A result that will not appear
If progress reaches 94% and no summary appears, one of the 18 prompts is still missing a rating. Use the navigator to find the item without a check icon. Once that item is answered, Pattern reflection, Triad map, Overall similarity context, cue cards, and Answer review appear.
FAQ:
Does a high score prove DARVO happened?
No. A high score means your 18 ratings closely matched the paraphrased cues. It still needs original wording, timing, context, and qualified review before anyone treats it as evidence for a serious claim.
Is this the official DARVO-SF questionnaire?
No.

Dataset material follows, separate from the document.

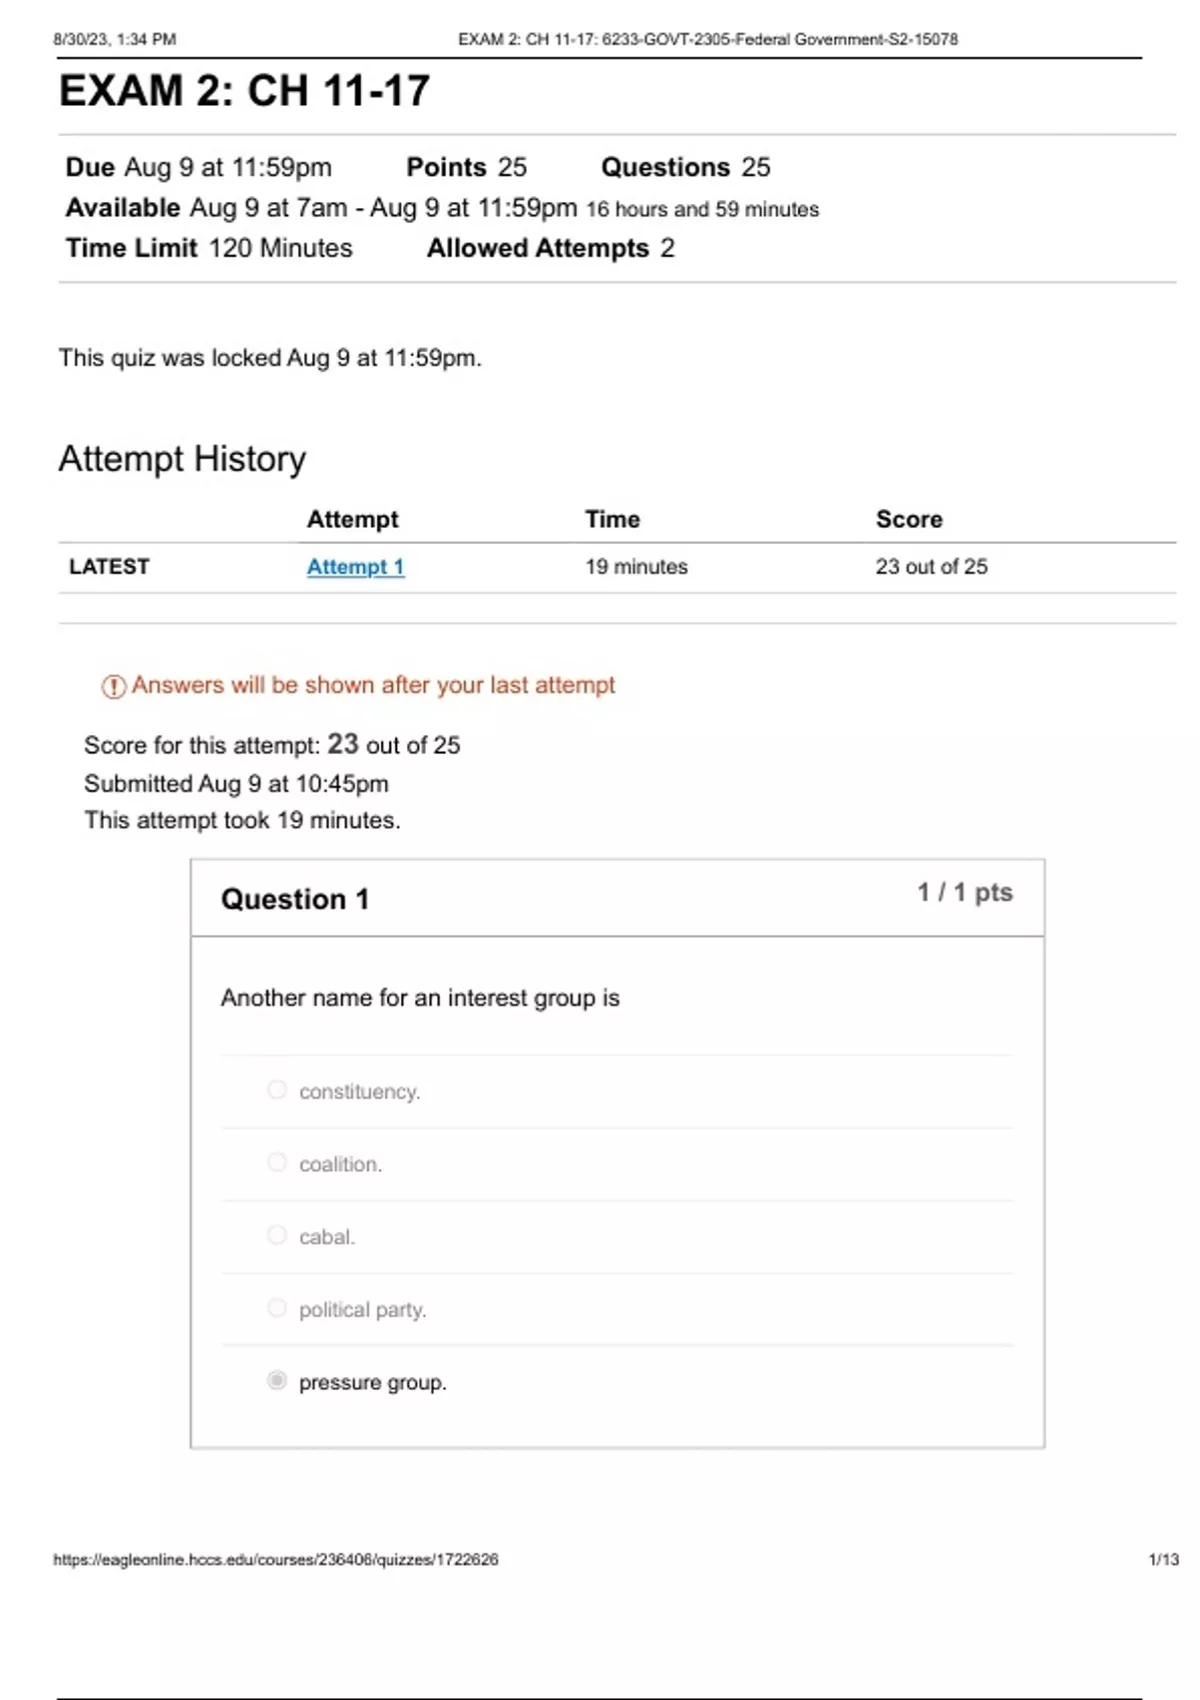The width and height of the screenshot is (1200, 1700).
Task: Click the Attempt History heading
Action: (182, 459)
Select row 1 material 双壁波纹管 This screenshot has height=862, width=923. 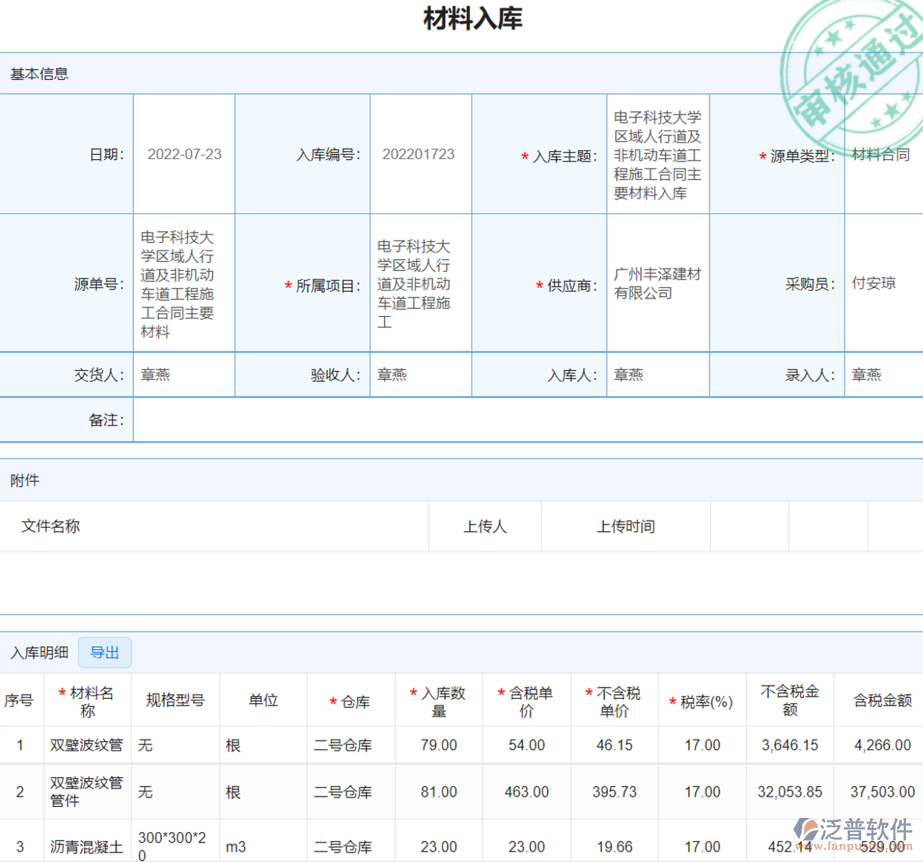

It is informed by the public DARVO-SF structure, but it uses original paraphrased cues and equal six-item tactic groups. Read it as a proxy reflection, not the official measure.
Can I rate several incidents at once?
The prompts are written for one confrontation. For several incidents, run separate reviews and compare Overall result, Top tactic, Profile balance, and highest-match cue cards afterward.
Why did the result not appear after most items were answered?
The result appears only after all 18 prompts have a 1 to 7 rating. Use the navigator to find the row without a check icon, then answer it.
Are my answers sent to a server for scoring?
Routine scoring runs in the browser, and there is no separate server scoring step. Shared links, copied rows, downloads, and DOCX exports can still reveal answers, context, and summary labels.
What should I share with a support person?
Share the highest-match cues with the exact phrases or messages behind them, then include the lowest-match cues so the review stays narrow and fair.
Glossary:
- DARVO
- Deny, Attack, and Reverse Victim and Offender, a response pattern after confrontation about harm or wrongdoing.
- Deny
- Rejecting responsibility, minimizing harm, disputing memory, or recasting the concern as false.
- Attack
- Targeting the confronter's credibility, honesty, stability, motives, or believability.
- Reverse
- Claiming the accused person is the injured party and shifting blame onto the confronter.
- Similarity rating
- The 1 to 7 answer showing how closely a cue matched one confrontation.
- Proxy reflection
- A local scoring aid informed by DARVO-SF concepts but not the exact official questionnaire.
References:
- DARVO, Jennifer Joy Freyd, PhD.
- DARVO Measures, Jennifer J. Freyd research materials, 25 January 2023.
- Assessing Perpetrator Responses to Confrontation: Associations with a DARVO-SF and Posttrauma Symptoms in Two Different Populations, Journal of Trauma & Dissociation, 2026; published ahead of print 2025.
- Perpetrator Responses to Victim Confrontation: DARVO and Victim Self-Blame, Journal of Aggression, Maltreatment & Trauma, 2017.
- Deny, Attack, and Reverse Victim and Offender (DARVO): What Is the Influence on Perceived Perpetrator and Victim Credibility?, Journal of Aggression, Maltreatment & Trauma, 2020.
- Associations between defensive victim-blaming responses (DARVO), rape myth acceptance, and sexual harassment, PLOS ONE, 2024.